Moving along, I'd like to make dinner or lunch from time to time. Right now I can't cook anything except fry an egg. When she's at work I look into the fridge and I can't fix myself anything let alone prepare a dinner for two.

So MTBR, I call upon you to help a brotha out... Anything and everything would be helpful.

Thanks in advance.


----------



## Guest (Aug 23, 2014)

Call_me_Tom said:


> Yes, you read that correctly...I'm 38 and can't cook squat!!! I'm a beast on the grill though.
> 
> A little background, I grew up eating dishes from my German/Brit dad and Cantonese mother. I left home and joined the military where the meals were MRE's, fast food or the chowhall. A couple of years later I married a Filipina, ate everything she made and got fat... That marriage didn't last and I dated a Mexican girl for a few years and gobbled everything she threw on my plate. Our careers went different directions so we parted ways. My current GF was educated in London, lived in Spain and Italy. She has a organic hippie vibe, cooks religiously with olive oil and forces me to eat vegetables...I keep telling her I'm a carnivore but it doesn't seem to sink in.
> 
> ...


Dueling Chefs - University of Nebraska Press Dueling Chefs will let you cook for you and the GF. Home Book Of Smoke Cooking Meat, Fish & Game | LEM Products The second one is one you can actually use.


----------



## BadPeopleSkills (Aug 18, 2014)

Call_me_Tom said:


> Yes, you read that correctly...I'm 38 and can't cook squat!!!


----------



## catsruletn (Dec 7, 2013)

Men need special cookbooks?


----------



## Polished Fuji (Jun 13, 2014)

Call_me_Tom said:


> She has a organic hippie vibe, cooks religiously with olive oil and forces me to eat vegetables...I keep telling her I'm a carnivore but it doesn't seem to sink in.


LoL I can't cook as well.

But for me its the other way around. She would deep fry almost everything, where I would like to eat vegetables.


----------



## Call_me_Tom (May 26, 2008)

Wow...I didn't think this had any replies as my email never sent me a notification. 

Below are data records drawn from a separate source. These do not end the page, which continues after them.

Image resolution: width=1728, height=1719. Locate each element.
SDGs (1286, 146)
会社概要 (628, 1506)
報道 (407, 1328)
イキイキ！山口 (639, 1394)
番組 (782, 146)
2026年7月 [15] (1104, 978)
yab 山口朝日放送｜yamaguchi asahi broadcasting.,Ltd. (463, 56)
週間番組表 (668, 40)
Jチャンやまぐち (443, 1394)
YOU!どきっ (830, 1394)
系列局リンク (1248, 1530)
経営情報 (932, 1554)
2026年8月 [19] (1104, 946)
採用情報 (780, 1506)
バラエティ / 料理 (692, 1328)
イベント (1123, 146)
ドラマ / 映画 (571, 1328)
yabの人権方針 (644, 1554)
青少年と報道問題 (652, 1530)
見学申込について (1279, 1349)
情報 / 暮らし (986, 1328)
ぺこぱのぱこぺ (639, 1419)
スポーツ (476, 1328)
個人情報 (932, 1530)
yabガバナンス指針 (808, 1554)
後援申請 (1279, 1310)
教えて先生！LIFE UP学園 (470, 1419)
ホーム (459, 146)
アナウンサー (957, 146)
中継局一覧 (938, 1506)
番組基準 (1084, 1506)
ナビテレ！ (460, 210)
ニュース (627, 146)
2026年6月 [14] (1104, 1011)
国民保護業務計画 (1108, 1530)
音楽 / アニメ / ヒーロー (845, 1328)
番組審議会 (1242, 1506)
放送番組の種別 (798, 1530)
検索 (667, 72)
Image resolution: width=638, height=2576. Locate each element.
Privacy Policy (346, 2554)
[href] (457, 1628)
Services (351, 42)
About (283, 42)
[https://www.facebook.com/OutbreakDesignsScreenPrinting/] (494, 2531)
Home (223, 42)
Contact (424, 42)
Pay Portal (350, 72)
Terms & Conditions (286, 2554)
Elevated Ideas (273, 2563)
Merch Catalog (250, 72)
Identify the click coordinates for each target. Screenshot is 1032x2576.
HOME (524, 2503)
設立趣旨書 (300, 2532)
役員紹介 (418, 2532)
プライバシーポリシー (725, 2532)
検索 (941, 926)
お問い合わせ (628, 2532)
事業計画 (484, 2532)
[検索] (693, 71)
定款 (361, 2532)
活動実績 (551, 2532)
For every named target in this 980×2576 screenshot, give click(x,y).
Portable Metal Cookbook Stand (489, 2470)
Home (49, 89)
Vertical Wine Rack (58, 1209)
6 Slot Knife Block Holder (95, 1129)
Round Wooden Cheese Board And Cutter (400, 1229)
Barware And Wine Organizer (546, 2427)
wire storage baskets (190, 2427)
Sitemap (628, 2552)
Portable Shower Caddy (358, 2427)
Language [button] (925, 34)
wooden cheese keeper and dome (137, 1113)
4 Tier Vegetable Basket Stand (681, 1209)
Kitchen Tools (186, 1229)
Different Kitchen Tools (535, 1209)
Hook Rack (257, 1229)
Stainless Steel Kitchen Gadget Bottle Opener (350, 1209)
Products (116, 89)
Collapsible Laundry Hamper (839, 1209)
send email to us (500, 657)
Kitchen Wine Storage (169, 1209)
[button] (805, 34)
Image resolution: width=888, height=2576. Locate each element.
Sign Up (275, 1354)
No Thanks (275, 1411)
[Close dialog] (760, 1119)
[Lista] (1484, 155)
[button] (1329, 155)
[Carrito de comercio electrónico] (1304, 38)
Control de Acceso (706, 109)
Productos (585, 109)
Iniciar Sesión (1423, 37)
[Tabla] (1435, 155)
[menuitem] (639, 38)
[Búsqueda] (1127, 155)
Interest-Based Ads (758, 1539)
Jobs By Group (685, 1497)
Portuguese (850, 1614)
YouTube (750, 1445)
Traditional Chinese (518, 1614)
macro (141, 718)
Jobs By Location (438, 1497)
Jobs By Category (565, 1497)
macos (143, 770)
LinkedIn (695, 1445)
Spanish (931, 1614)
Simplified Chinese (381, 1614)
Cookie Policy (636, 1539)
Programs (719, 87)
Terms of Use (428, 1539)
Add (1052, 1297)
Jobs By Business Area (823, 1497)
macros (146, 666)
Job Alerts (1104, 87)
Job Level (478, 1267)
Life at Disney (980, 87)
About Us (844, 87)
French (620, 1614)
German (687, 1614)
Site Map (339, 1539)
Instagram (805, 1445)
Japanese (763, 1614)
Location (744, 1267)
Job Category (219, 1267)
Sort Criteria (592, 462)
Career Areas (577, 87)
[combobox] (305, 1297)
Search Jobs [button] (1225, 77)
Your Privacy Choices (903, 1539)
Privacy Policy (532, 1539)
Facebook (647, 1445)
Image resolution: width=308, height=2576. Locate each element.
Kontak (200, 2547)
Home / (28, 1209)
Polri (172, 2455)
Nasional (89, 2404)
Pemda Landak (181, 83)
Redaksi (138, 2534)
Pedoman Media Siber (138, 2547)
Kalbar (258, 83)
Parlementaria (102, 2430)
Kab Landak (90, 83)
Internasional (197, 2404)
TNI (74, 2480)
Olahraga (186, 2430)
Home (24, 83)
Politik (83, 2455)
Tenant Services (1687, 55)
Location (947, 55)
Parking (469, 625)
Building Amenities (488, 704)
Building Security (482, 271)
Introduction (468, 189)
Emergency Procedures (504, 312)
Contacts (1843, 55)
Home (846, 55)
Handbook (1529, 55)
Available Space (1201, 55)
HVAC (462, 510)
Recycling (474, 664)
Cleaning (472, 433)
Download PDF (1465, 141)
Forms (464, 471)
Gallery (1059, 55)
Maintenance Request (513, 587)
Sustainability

I'll look up the links, thanks!


----------



## acer66 (Oct 13, 2010)

Save yourself the trouble of cooking and just get a blender and a bunch of veggies. 

Not really a cook book but I bake a few bread loaves a week using the book Dough by Richard Bertinet and he has some videos on youtube also.

I also try to get better with my cooking but most of the recipes I use I just get from the internet.


----------



## NYrr496 (Sep 10, 2008)

I have a cookbook called The Feed Zone. I rarely get to use it because my wife is an awesome cook but whenever I make anything from it, it's awesome and easy. 

When all else fails, make some bacon, toast some bread, spread peanut butter on the toast, add bacon, enjoy... You're welcome.


----------



## eb1888 (Jan 27, 2012)

Videos are better than cookbooks for me.
Food Wishes Video Recipes










This is one of a number of elementary tutorials that teach more than cookbooks.


----------